«Tengo las piernas hinchadas» puede significar cosas muy distintas. La diferencia entre linfedema, lipedema y edema venoso no es un detalle técnico: cada uno tiene una causa diferente y, sobre todo, un tratamiento diferente. Distinguirlos bien es el primer paso.
El edema venoso
Es la hinchazón por insuficiencia venosa: las válvulas de las venas cierran mal y la sangre se acumula en las piernas. Su rasgo típico es que mejora al elevar la pierna y empeora al final del día. Suele acompañarse de varices, picor, calambres o cambios de color en las pantorrillas.
Lo desarrollamos en el artículo sobre hinchazón de piernas y en la página de varices e insuficiencia venosa.
El linfedema
Es la acumulación de linfa por un mal drenaje del sistema linfático. A diferencia del edema venoso, no baja del todo con el reposo, afecta también al dorso del pie o de la mano y con el tiempo endurece la piel. Suele empezar en una sola extremidad y en ocasiones sigue a una cirugía o radioterapia. Tienes más en la página de linfedema.
El lipedema
Es un acúmulo anómalo de grasa, casi siempre en mujeres, que afecta de forma simétrica a caderas, muslos y piernas y respeta los pies (se nota un escalón a la altura del tobillo). Duele al tacto, aparecen cardenales con facilidad y no responde a la dieta como la grasa común. No es obesidad, aunque se confunda con ella.
Comparativa rápida
| Edema venoso | Linfedema | Lipedema | |
|---|---|---|---|
| Al elevar la pierna | Mejora bastante | Apenas baja | No cambia (es grasa) |
| Los pies | No suele afectarlos | Se afectan (dorso y dedos) | Los respeta |
| Simetría | Una o ambas | Suele empezar en una | Simétrico, ambas piernas |
| Dolor al tacto | Poco | Poco | Sí, y cardenales fáciles |
| A quién afecta | Ambos sexos, aunque más frecuente en mujeres | Ambos sexos | Casi siempre mujeres |
En consulta veo a diario piernas hinchadas etiquetadas como “mala circulación” que en realidad son un lipedema o un linfedema. Acertar con el diagnóstico lo cambia todo, porque el tratamiento de cada uno es distinto.

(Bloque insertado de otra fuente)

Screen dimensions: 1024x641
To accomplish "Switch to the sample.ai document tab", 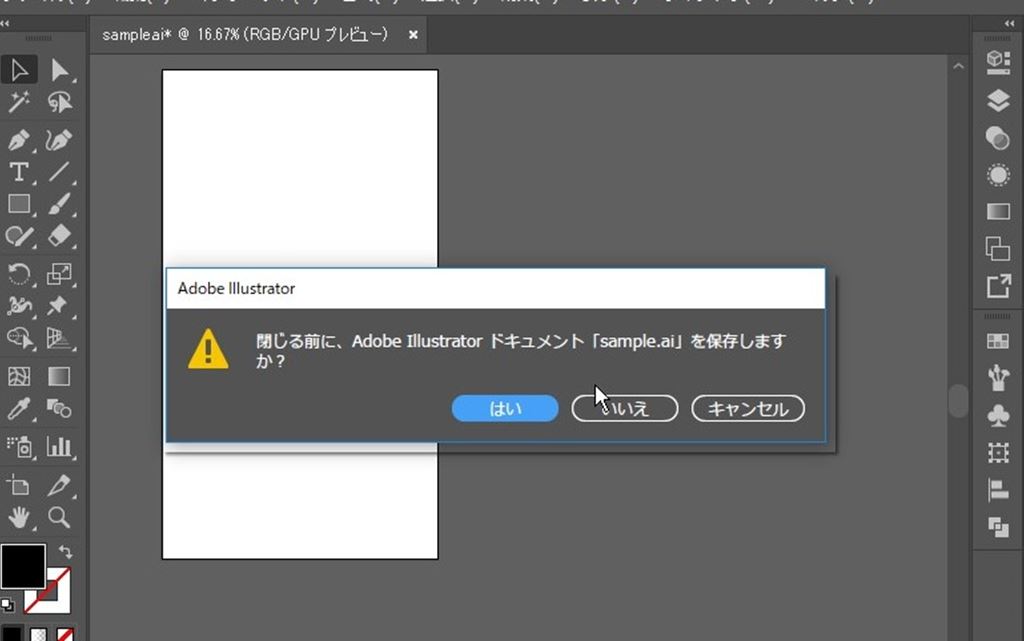I will coord(245,35).
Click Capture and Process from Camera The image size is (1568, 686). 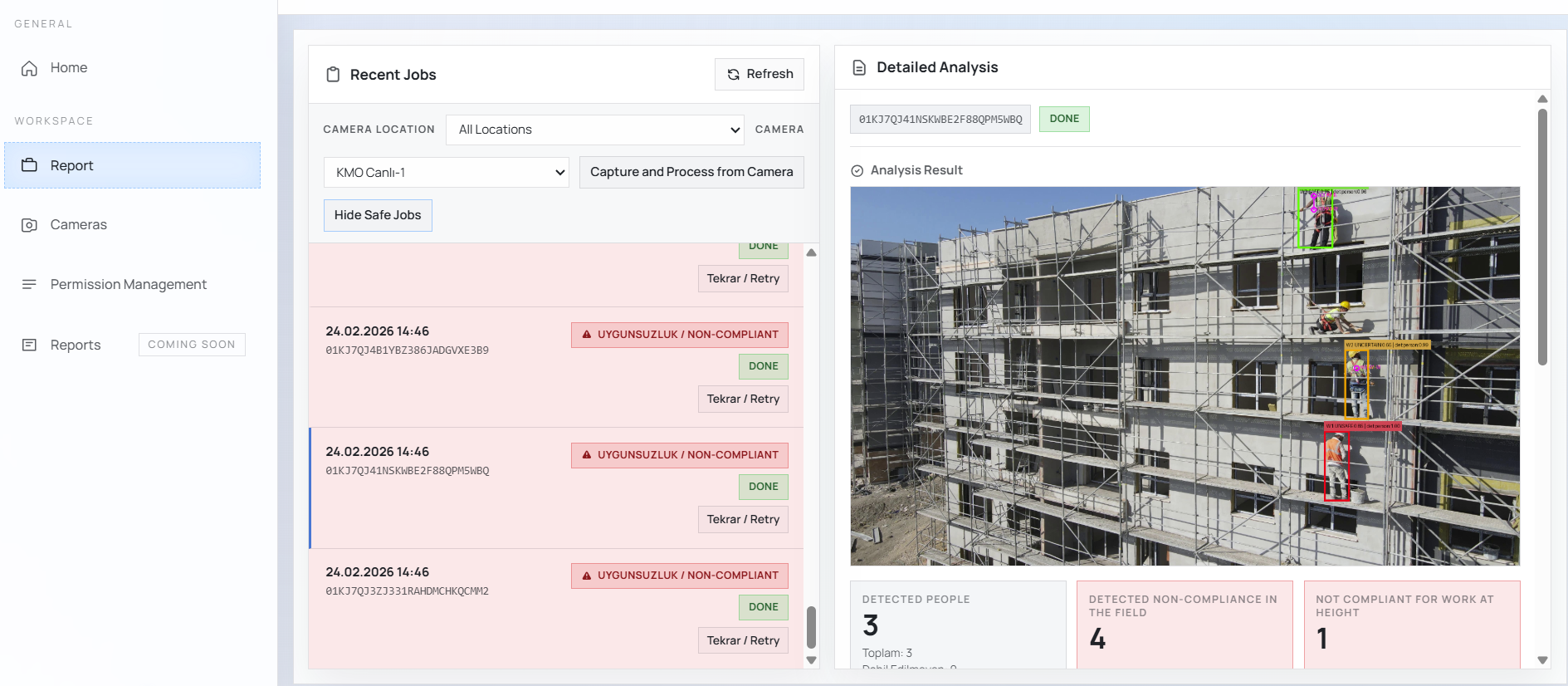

Por qué importa diferenciarlos
Porque el abordaje cambia por completo: el edema venoso se trata sobre la insuficiencia venosa; el linfedema, con cuidados, drenajes manuales o presoterapia y compresión; y el lipedema tiene su propio manejo. Además, no son excluyentes: pueden coexistir. Por eso el diagnóstico lo hace el especialista valorando el conjunto.
En resumen
Linfedema, lipedema y edema venoso se parecen en que hinchan las piernas, pero son problemas distintos. El venoso mejora al elevar la pierna; el linfedema no baja y afecta a los pies; el lipedema es grasa simétrica que respeta los pies y duele. Si tienes las piernas hinchadas sin una explicación clara, una valoración vascular pone nombre al problema y orienta el tratamiento correcto.